Top of Data

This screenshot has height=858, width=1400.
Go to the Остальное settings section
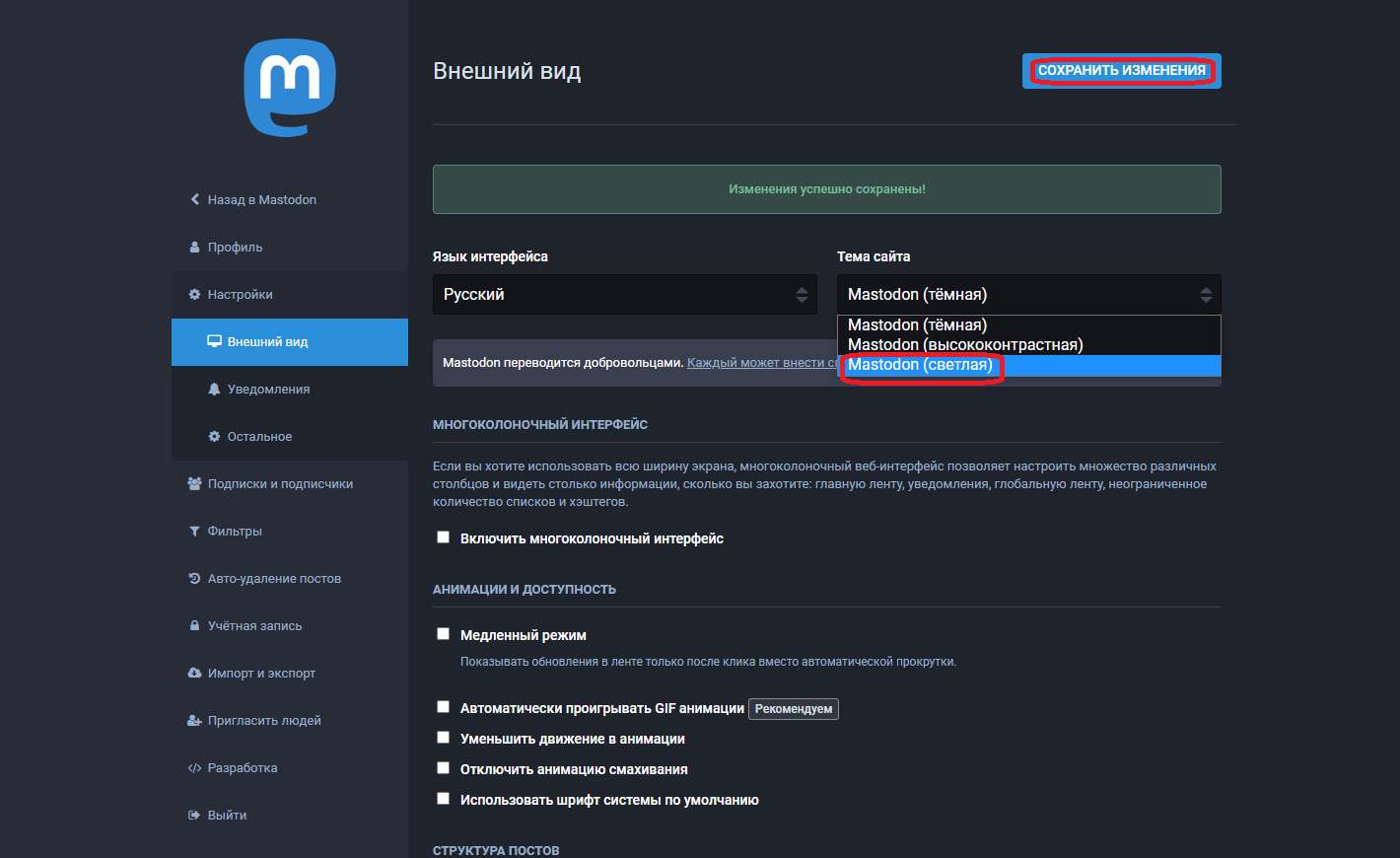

Bottom of Data
Top of Data

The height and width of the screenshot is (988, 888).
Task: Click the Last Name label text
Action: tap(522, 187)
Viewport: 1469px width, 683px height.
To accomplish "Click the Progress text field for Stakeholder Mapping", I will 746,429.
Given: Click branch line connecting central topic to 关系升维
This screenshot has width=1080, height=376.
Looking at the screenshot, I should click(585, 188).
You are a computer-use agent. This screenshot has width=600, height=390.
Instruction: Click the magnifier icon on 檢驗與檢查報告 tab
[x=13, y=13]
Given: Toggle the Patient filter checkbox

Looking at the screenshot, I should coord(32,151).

Bottom of Data
Top of Data

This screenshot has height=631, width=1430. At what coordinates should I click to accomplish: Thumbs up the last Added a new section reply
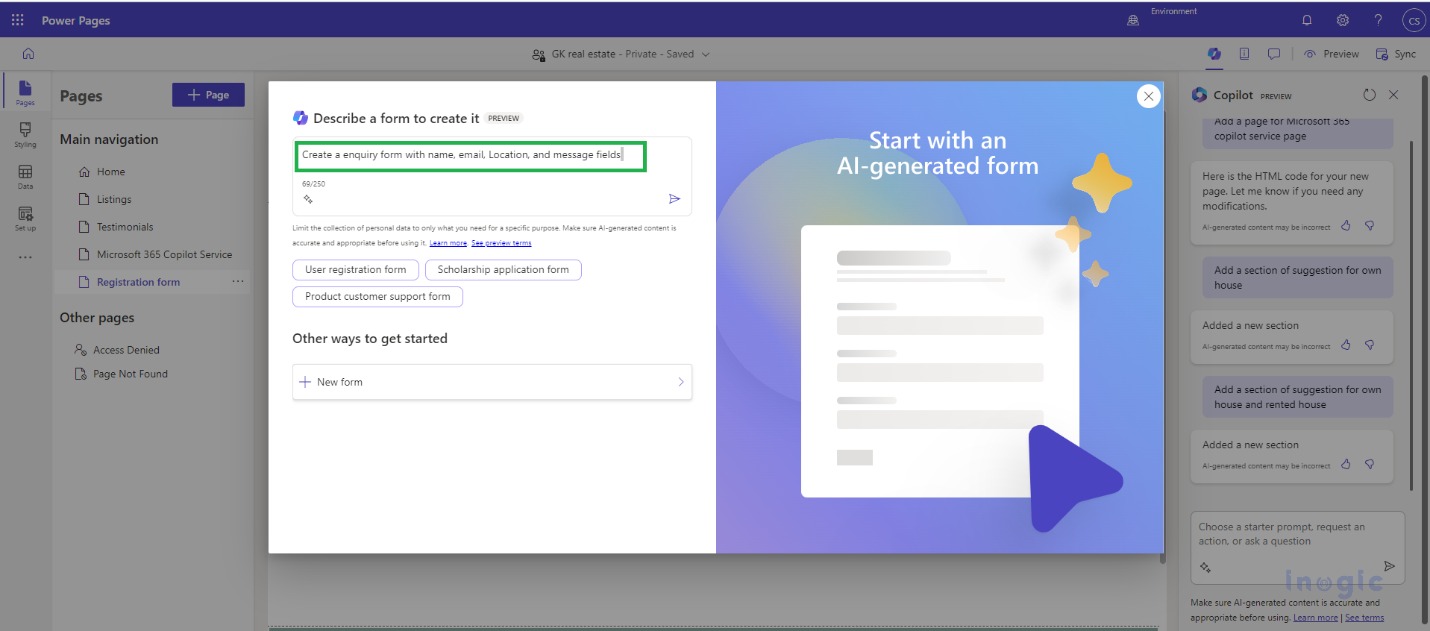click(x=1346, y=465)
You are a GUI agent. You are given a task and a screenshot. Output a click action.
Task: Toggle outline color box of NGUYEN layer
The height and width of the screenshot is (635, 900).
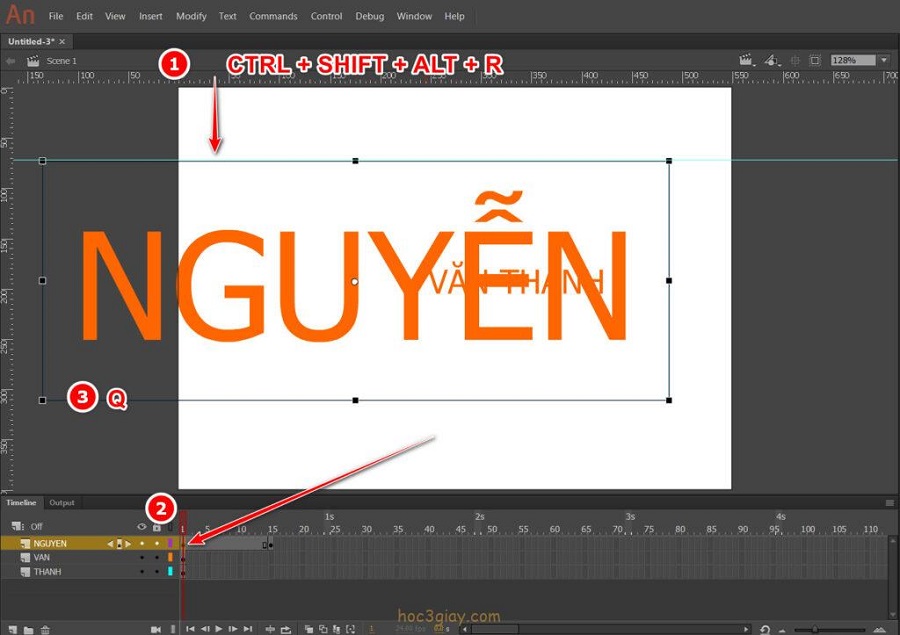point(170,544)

Bottom of Data

◆ **Problem requirements**
The lines to return are those holding the string "agent" anywhere in the listing above.

◆ **Result**
You are a computer-use agent. This screenshot has width=600, height=390.
You are a GUI agent. You are given a task and a screenshot. Output a click action.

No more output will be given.